Эти слова услышала Елена, которая пробралась сквозь толпу к своим друзьям и спросила:
— Кого это любят и кого ненавидят?
— О, лучшего примера быть не может! — воскликнул англичанин. Любят, — Шерлок Джекобс поклонился Елене, — и… ненавидят, — кивнул на здание посольства. — Факты, как говорится, налицо.
— О, факты, факты! — улыбнулась Елена. — Но поговорим о ненависти. Да, они достойны нашей ненависти! Все наши беды от них. Сидят за океаном, а здесь пакостят. Кто вернет этим несчастным матерям убитых детей? От горя и ненависти бедные женщины почернели.
— Елена, вы сказали, что больше не будете в черном? — спросил англичанин.
— Завтра буду в красном.
— Почему именно завтра?
— Шерлок Джекобс, вы не догадываетесь?
Елена перевела взгляд на Никоса, который в этот момент разговаривал с отцом Алексиса. Англичанин заметил любопытство во взгляде певицы. И все же спросил:
— Елена, так о чем я не догадываюсь?
Елена зашептала на ухо своему собеседнику:
— Завтра победит один из двух… любезно беседующих. И я буду в красном.
И так широкое лицо англичанина расплылось в улыбке, что стало похоже на смеющееся солнце с детских рисунков.
— Все нитки, иголки, пуговицы и прочее для нового красного платья, прекрасная Елена, будут заботой вашего верного слуги. Как в Париже, — весело произнес он.
— Конечно! — согласилась Елена, наблюдая за беседующими соперниками.
Когда Никос, наконец, подошел, Елена спросила:
— Как же деятель, который смотрит в сторону Запада, принял участие в антиамериканской акции?

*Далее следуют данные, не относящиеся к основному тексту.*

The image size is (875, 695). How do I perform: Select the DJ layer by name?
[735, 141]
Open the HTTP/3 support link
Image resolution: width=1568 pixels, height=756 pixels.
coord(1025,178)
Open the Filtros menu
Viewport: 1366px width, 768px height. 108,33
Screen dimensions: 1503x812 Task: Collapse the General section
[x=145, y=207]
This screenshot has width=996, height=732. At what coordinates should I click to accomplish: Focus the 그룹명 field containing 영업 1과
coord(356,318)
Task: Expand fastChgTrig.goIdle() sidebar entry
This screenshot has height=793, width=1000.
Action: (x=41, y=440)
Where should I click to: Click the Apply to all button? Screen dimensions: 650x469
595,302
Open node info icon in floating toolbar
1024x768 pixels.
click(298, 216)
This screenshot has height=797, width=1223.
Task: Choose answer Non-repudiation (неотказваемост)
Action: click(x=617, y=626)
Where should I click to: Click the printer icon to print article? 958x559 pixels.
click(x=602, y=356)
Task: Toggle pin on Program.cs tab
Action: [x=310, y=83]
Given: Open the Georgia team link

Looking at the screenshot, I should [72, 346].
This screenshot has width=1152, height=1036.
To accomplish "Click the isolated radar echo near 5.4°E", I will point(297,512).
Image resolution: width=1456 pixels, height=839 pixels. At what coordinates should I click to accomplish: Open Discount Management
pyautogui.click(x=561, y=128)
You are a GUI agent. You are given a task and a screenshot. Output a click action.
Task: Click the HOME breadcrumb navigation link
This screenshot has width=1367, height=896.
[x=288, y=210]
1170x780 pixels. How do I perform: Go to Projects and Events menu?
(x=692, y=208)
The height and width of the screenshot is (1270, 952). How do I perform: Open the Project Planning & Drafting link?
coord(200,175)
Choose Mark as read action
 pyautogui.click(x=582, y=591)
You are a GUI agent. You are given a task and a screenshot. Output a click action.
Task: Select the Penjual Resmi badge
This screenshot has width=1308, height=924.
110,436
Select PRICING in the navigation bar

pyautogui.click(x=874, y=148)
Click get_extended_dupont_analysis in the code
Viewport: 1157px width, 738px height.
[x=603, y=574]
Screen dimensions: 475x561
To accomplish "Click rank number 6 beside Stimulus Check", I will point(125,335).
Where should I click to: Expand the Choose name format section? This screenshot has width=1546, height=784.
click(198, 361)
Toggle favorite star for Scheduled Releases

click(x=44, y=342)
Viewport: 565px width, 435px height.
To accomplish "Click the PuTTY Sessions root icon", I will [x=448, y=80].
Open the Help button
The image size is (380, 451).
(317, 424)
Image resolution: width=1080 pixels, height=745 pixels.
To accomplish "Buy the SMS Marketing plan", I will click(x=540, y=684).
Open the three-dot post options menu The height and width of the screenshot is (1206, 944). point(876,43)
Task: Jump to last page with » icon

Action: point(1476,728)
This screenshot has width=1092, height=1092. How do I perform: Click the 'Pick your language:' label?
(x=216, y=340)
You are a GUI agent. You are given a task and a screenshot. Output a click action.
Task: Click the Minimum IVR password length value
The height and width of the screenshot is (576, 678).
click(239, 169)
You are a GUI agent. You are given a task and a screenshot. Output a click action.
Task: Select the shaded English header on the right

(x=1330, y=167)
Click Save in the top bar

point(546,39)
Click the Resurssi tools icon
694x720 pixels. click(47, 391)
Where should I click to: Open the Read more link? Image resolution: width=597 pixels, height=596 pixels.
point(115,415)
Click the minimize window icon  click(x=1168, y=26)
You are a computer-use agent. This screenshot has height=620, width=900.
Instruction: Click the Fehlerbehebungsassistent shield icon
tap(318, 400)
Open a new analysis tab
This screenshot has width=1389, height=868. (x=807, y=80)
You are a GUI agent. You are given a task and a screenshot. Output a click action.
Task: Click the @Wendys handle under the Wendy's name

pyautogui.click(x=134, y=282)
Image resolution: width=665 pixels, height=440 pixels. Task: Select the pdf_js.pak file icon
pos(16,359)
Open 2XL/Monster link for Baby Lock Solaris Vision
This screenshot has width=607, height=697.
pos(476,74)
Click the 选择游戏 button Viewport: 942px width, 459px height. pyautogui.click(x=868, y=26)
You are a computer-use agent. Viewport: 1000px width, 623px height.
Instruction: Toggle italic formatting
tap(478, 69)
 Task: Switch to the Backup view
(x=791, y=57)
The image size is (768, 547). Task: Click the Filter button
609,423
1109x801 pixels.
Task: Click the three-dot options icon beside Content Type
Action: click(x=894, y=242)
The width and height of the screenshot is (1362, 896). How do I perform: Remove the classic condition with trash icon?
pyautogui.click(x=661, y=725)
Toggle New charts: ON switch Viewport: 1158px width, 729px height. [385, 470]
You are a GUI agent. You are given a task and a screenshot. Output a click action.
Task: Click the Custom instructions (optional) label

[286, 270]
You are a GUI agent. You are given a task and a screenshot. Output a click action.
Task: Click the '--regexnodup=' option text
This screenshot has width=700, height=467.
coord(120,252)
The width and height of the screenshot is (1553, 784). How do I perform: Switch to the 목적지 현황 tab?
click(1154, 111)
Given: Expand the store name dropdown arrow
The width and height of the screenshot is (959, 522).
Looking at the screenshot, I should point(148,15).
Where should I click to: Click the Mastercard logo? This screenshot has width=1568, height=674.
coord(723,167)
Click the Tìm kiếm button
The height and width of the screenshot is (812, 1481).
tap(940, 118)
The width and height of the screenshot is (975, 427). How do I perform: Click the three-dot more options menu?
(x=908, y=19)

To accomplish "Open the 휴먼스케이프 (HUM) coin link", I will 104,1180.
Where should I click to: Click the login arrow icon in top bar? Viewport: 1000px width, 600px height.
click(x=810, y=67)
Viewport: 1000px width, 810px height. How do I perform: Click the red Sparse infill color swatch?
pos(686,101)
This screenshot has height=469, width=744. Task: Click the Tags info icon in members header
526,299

— Для любого деятеля в наше время это весьма престижно, надо полагать, — ответил Никос.
— Один из способов заигрывания с народом, — с иронией произнесла Елена.
Шерлок Джекобс положил руку на плечо Никоса и заговорщически сообщил:
— А завтра Елена прекрасная будет в красном платье.
— В честь какого события? — не понял Никос.
— В честь победы одного нашего друга!